Law School Case Brief
SAS Inst., Inc. v. Iancu (2018) - 138 S. Ct. 1348 (2018)
35 U.S.C.S. § 318(a) directs that if an inter partes review is instituted and not dismissed under this chapter, the Patent Trial and Appeal Board shall issue a final written decision with respect to the patentability of any patent claim challenged by the petitioner. This directive is both mandatory and comprehensive. The word "shall" generally imposes a nondiscretionary duty. And the word "any" naturally carries an expansive meaning. When used with a singular noun in affirmative contexts, the word "any" ordinarily refers to a member of a particular group or class without distinction or limitation and in this way implies every member of the class or group. So when § 318(a) says the Board’s final written decision shall resolve the patentability of any patent claim challenged by the petitioner, it means the Board must address every claim the petitioner has challenged.
Petitioner SAS Institute Inc. sought review of respondent ComplementSoft’s software patent, alleging that all 16 of the patent's claims were unpatentable. The Director of the Patent Office concluded that SAS was likely to succeed with respect to at least one of the claims and that an inter partes review was therefore warranted. However, relying on a Patent Office regulation recognizing a power of “partial institution,” 37 CFR §42.108(a), the Director instituted review on some of the claims and denied review on the rest. The Board's final decision addressed only the claims on which the Director had instituted review. On appeal, the Federal Circuit rejected SAS's argument that §318(a) required the Board to decide the patentability of every claim challenged in the petition.
Did §318(a) require the Board to decide the patentability of every claim challenged in the petition?

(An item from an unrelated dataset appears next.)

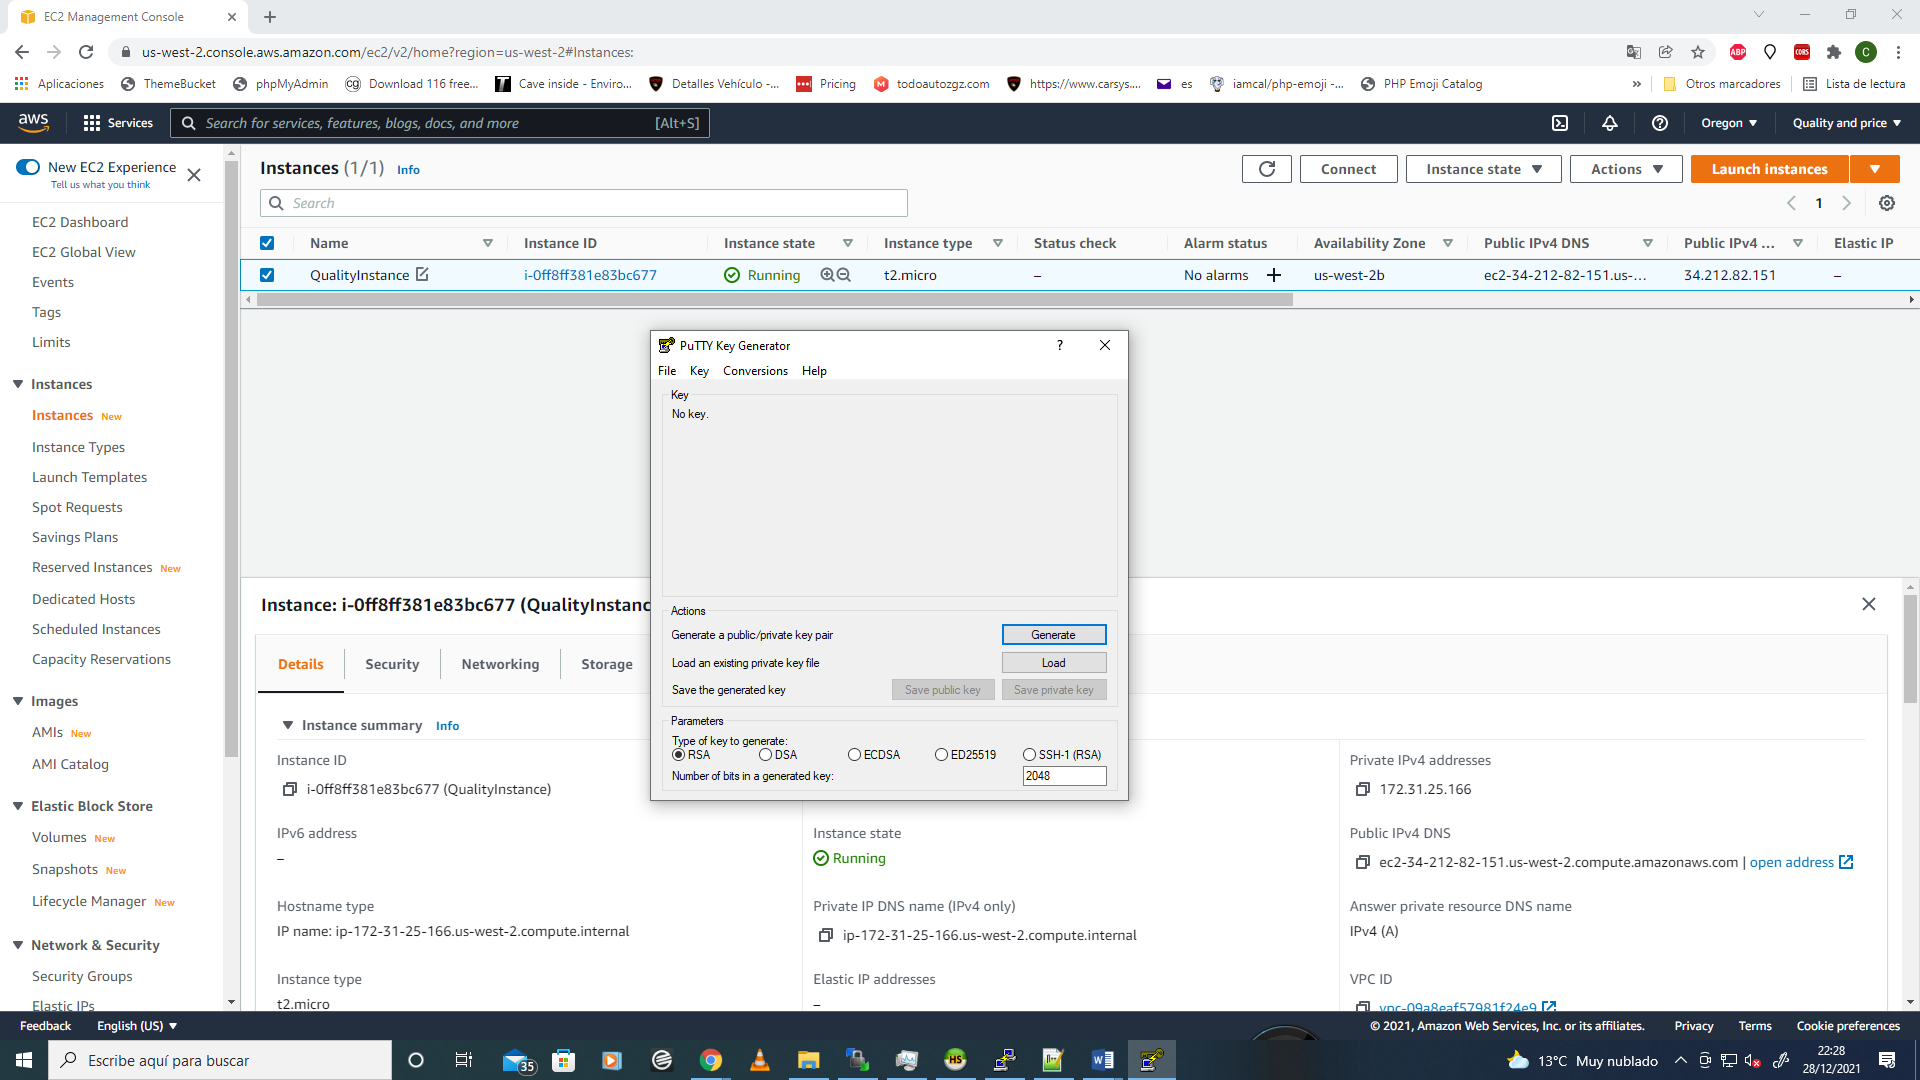The width and height of the screenshot is (1920, 1080).
Task: Open table preferences gear icon
Action: pyautogui.click(x=1886, y=203)
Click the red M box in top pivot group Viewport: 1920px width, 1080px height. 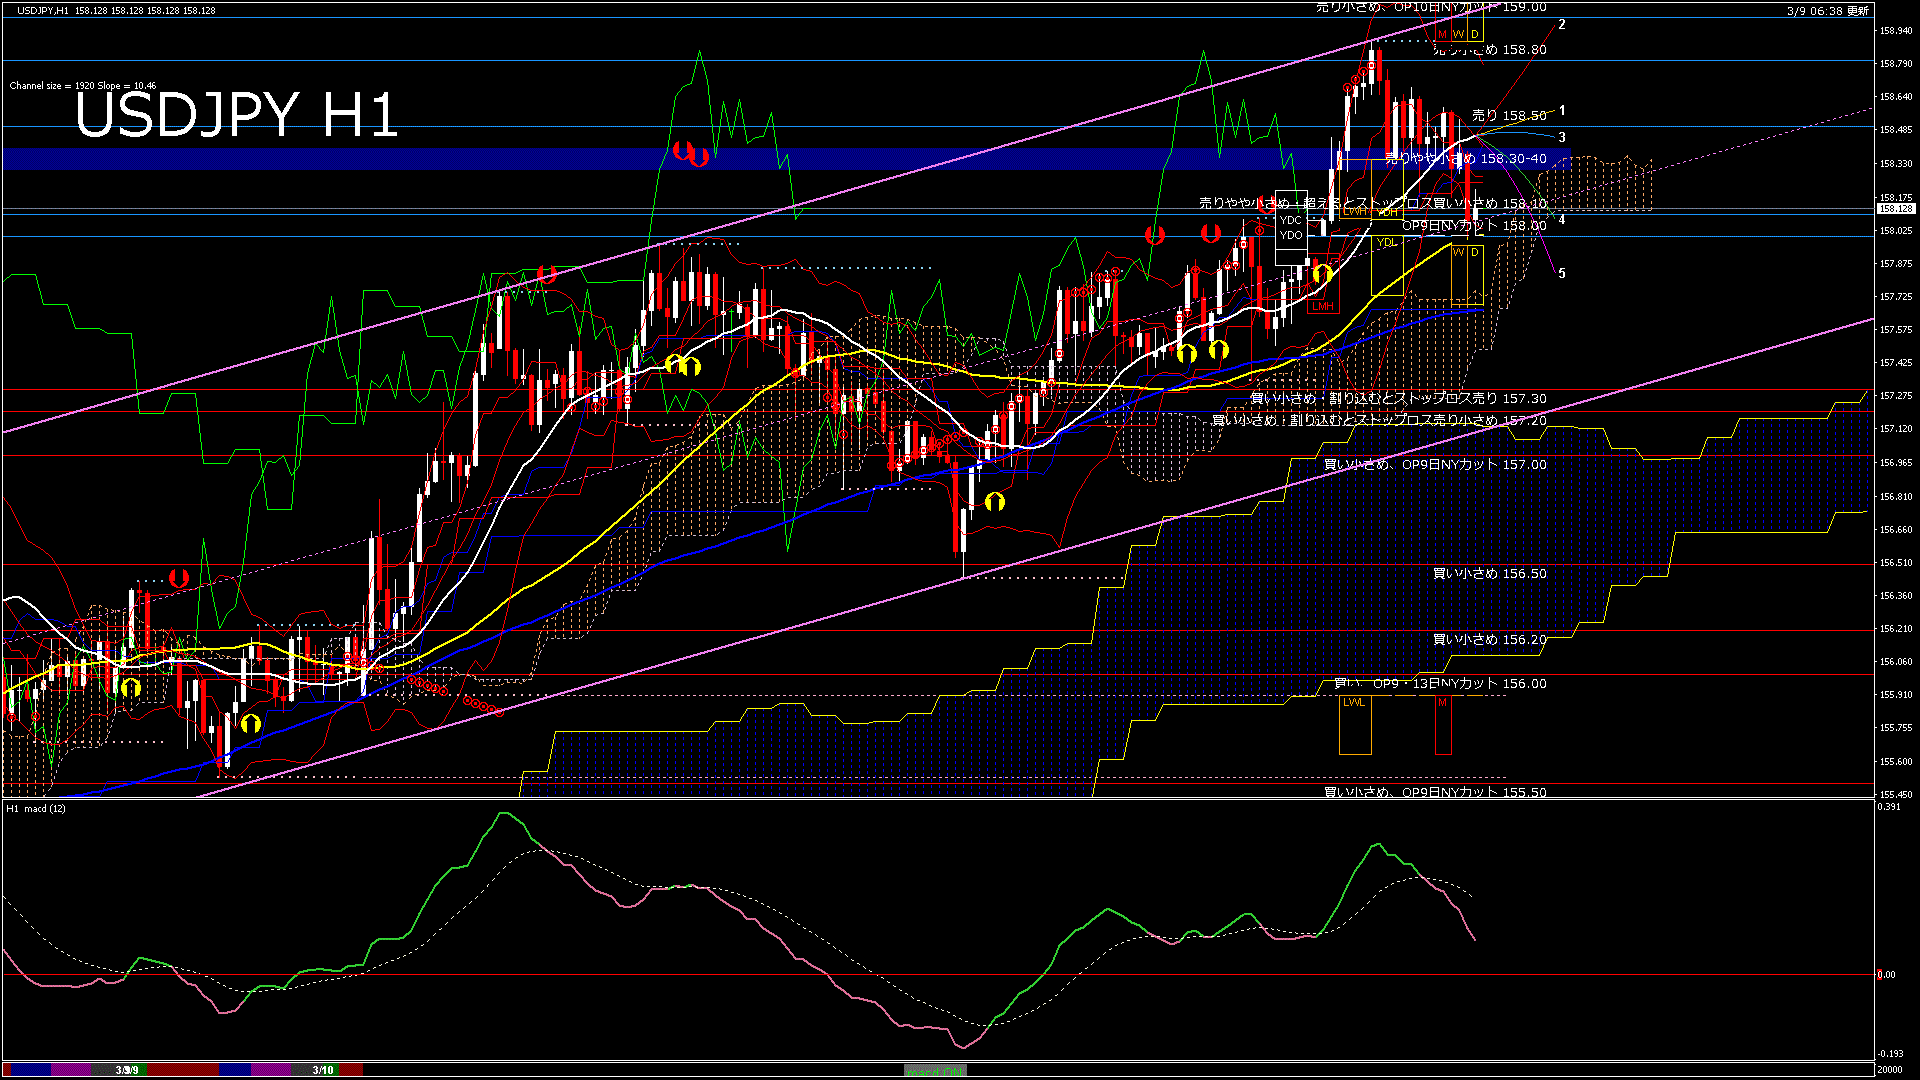(1442, 34)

According to the Court, when the Patent Office institutes an inter partes review, it must decide the patentability of all of the claims the petitioner has challenged. The plain text of §318(a) resolves this case: its directive is both mandatory and comprehensive. The word “shall” generally imposed a nondiscretionary duty, and the word “any” ordinarily implied every member of a group. Thus, §318(a) meant that the Board must address every claim the petitioner has challenged. The Director's “partial institution” power appeared nowhere in the statutory text. And both text and context strongly counsel against inferring such a power. Thus, the Court reversed the judgment of the lower court.